Vielvölkerstaat oder Nationalitätenstaat[1] ist eine Bezeichnung für zumeist historische Staaten, die sich über das Siedlungsgebiet beziehungsweise den Kultur- und Sprachraum von mehreren Völkern und Ethnien (Nationalitäten) erstrecken. Der Vielvölkerstaat ist deshalb ethnisch nicht homogen und vom Einvolkstaat oder auch Nationalstaat zu unterscheiden, welcher (vornehmlich) nur aus einem Volk (Nationalität) besteht.
Die Einwohner eines Vielvölkerstaates bilden über die gemeinsame Staatsbürgerschaft eine Rechtsgemeinschaft, auch wenn sie aus verschiedenen Volksgruppen bestehen.
Der Begriff des Vielvölkerstaates wird in der Regel im Sinne einer illustrierenden Bezeichnung gebraucht, nicht als analytische Kategorie. So gibt es weder einheitliche Kriterien, unter welchen Voraussetzungen von einem Vielvölkerstaat gesprochen werden kann, noch werden damit theoretische Konsequenzen verbunden. Im internationalen Sprachgebrauch ist der Begriff multinationaler Staat (englisch multinational state) oder „polyethnischer Staat“ häufiger als Begriffe wie Mehrvölkerstaat oder plurinationaler Staat anzutreffen.
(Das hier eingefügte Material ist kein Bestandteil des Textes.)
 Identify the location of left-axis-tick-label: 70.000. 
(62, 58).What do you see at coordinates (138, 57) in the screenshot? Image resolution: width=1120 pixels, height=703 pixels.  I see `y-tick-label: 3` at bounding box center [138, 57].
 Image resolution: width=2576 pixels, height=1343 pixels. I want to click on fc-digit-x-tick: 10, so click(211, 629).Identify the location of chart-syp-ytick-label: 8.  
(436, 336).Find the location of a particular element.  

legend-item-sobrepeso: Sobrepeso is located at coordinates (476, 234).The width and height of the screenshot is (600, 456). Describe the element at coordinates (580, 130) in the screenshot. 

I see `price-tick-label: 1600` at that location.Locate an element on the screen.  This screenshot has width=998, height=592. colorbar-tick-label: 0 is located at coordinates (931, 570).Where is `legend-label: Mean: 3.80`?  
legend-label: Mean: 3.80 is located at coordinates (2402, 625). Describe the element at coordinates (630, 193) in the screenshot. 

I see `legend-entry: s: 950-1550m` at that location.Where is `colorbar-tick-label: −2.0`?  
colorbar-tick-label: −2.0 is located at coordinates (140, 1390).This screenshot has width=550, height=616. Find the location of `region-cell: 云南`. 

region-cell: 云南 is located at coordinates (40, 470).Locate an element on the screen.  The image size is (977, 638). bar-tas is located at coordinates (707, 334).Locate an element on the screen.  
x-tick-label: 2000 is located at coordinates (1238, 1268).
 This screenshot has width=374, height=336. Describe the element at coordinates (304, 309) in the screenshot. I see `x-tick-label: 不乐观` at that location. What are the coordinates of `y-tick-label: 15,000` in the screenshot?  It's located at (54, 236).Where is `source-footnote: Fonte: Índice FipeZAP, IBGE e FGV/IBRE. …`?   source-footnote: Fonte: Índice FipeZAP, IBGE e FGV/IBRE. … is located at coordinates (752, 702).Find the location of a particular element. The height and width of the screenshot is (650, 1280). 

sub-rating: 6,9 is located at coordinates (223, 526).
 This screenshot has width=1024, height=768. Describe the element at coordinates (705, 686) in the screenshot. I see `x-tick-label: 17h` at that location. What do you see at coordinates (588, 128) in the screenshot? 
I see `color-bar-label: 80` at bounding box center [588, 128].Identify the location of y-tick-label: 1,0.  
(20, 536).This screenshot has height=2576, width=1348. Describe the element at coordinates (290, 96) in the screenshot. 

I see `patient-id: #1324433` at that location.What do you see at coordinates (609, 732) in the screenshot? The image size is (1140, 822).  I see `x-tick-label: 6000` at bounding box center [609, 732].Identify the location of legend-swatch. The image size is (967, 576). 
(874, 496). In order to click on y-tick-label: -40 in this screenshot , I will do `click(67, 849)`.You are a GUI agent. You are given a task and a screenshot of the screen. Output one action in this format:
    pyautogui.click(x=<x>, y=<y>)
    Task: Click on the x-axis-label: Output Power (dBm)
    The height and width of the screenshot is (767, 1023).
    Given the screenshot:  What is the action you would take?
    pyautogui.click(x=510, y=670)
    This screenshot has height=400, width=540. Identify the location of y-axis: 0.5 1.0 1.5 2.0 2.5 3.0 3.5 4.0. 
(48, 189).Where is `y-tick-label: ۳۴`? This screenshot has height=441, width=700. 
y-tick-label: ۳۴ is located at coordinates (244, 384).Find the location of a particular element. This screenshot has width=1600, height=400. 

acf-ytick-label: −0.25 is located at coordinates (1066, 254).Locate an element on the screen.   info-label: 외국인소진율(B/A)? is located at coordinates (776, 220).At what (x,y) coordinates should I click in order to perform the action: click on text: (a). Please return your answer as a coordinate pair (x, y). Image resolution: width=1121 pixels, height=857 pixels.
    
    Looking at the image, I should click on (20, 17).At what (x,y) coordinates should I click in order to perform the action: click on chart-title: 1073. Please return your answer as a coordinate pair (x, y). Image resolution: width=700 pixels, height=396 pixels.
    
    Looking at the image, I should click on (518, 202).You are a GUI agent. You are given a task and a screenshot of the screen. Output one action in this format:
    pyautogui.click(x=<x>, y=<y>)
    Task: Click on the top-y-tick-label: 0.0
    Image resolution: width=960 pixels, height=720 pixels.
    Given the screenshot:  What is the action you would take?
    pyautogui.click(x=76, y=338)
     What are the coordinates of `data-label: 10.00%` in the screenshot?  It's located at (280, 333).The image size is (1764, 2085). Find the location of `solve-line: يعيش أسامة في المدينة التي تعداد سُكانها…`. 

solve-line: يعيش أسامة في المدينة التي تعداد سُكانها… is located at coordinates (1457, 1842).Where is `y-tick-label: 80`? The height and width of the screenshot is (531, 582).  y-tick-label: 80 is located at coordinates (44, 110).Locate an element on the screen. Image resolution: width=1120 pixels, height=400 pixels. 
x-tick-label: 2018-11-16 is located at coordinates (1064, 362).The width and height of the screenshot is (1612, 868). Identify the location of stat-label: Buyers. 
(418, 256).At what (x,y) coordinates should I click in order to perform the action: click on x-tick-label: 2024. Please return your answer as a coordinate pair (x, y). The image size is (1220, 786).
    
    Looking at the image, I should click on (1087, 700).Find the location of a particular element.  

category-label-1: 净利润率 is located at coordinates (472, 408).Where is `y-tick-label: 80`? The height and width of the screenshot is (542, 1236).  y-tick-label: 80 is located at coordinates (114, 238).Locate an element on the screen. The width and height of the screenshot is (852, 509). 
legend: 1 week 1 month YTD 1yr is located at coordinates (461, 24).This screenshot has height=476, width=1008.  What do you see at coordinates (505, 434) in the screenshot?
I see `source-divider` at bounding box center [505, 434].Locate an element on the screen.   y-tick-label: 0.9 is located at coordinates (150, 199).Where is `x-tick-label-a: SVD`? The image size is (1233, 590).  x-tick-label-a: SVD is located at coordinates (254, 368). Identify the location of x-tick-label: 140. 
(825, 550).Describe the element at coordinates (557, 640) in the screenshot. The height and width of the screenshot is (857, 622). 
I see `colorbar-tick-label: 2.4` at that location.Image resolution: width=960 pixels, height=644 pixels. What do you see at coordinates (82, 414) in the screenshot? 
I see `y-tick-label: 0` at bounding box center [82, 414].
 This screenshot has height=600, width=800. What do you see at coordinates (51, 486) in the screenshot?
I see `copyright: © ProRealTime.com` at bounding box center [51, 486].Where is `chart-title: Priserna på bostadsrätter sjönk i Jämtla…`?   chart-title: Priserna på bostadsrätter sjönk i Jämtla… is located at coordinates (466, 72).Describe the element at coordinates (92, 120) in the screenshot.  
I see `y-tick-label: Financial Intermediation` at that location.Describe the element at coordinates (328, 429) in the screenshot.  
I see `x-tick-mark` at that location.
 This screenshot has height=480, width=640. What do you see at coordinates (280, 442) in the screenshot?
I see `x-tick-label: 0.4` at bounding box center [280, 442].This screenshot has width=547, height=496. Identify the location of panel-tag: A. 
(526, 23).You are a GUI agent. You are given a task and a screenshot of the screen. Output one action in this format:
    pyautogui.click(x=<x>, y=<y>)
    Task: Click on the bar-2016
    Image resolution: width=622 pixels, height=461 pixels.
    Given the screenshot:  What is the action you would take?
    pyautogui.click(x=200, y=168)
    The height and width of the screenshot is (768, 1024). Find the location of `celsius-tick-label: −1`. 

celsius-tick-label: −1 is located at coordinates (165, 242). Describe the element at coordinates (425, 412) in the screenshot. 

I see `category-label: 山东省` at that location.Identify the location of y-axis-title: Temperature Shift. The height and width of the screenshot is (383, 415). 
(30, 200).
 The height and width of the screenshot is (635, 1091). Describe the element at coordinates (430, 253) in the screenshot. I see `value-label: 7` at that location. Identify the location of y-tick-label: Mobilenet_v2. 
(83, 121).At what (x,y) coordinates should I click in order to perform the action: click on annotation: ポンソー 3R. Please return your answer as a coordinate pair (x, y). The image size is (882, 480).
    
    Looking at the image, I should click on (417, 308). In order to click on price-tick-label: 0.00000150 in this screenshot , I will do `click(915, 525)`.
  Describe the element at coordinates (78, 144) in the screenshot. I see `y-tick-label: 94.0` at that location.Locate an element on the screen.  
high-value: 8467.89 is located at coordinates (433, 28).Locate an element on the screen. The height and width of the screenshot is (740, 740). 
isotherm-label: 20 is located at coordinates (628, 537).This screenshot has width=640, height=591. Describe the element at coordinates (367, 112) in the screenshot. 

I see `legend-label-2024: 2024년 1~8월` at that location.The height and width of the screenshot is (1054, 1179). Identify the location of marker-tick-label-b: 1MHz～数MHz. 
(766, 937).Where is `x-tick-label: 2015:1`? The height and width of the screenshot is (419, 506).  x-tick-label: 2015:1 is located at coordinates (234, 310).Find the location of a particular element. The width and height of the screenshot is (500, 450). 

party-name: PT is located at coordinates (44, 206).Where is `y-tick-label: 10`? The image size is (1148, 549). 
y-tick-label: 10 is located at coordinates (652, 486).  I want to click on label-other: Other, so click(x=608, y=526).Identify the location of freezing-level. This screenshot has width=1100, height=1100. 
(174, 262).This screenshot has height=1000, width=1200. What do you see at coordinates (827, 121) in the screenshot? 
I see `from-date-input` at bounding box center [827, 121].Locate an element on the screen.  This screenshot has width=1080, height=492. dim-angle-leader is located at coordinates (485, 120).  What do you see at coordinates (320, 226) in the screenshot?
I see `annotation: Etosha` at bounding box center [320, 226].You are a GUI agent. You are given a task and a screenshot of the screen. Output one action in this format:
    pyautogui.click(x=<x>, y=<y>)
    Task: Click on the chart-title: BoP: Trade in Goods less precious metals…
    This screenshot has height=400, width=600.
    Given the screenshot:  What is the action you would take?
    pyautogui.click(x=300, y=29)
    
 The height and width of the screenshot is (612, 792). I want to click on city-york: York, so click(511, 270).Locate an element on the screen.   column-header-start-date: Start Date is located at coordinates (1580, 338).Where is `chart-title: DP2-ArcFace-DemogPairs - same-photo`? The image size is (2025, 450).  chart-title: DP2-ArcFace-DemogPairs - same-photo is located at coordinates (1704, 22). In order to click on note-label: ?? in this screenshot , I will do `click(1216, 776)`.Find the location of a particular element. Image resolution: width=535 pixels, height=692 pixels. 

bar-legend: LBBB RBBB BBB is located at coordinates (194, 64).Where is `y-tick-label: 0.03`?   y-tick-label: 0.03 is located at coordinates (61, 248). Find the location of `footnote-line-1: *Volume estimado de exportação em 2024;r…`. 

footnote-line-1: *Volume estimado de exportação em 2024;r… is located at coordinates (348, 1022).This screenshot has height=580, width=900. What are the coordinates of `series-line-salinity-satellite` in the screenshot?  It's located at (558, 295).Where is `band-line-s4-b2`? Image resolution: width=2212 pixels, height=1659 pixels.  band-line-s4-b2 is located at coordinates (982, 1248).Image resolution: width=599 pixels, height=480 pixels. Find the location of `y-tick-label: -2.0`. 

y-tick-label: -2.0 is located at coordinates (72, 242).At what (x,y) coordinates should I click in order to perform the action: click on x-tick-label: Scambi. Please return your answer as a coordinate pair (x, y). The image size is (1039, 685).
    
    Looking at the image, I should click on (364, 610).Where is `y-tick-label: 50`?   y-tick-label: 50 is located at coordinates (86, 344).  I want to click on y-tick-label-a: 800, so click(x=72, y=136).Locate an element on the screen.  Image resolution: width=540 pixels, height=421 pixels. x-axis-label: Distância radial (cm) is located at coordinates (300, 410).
Eine Definition hebt auf den Umstand ab, dass es sich um einen territorial begrenzten politischen Herrschaftsverband handelt, dessen (Staats-)Angehörige verschiedenen Völkern bzw. Ethnien angehören, die rechtlich gleichgestellt sind oder denen wenigstens ein Mindestmaß an Selbstbestimmung gewährt wird.[2]
Als Epitheton (Beiwort) wird der Begriff regelmäßig im Zusammenhang mit Österreich-Ungarn, der Sowjetunion, dem Osmanischen Reich und Jugoslawien sowie seit Ende der 2000er Jahre für die Volksrepublik China[3], Indien[4], Russland[5] und auch Ländern wie dem Iran[6] oder Südafrika[7] gebraucht. Ebenfalls betrachtet sich das Vereinigte Königreich auch noch nach dem Ende des britischen Weltreichs selbst als Vielvölkerstaat, bestehend aus vier Nationen (die z. B. in Sportwettbewerben mit eigenen Nationalmannschaften antreten).
Die Schweiz mit wenigen Ethnien und als Muster für den liberalen Nationalitätenstaat[8] verstand sich bisweilen als Modell für einen Mehrvölkerstaat, also für einen Föderalismus über ethnische, sprachliche und religiöse Zugehörigkeiten hinweg, mit der Aufgabe des Austarierens der Mitsprache von Ständen und Bürgern. Länder wie Malaysia, Libanon oder auch Belgien können ebenfalls als Mehrvölkerstaaten angesehen werden, wenngleich sie nur bedingt mit der Schweiz vergleichbar sind. Der Begriff Mehrvölkerstaat wird jedoch nur selten verwendet, da meist (auch synonym) die Vokabel Vielvölkerstaaten Verwendung findet.[9][10] Explizit als Vielvölkerstaat bezeichnet sich seit 2009 der Plurinationale Staat Bolivien, der die zahlreichen indigenen Völker, welche innerhalb seines Staatsgebiets leben, offiziell als Nationen anerkennt.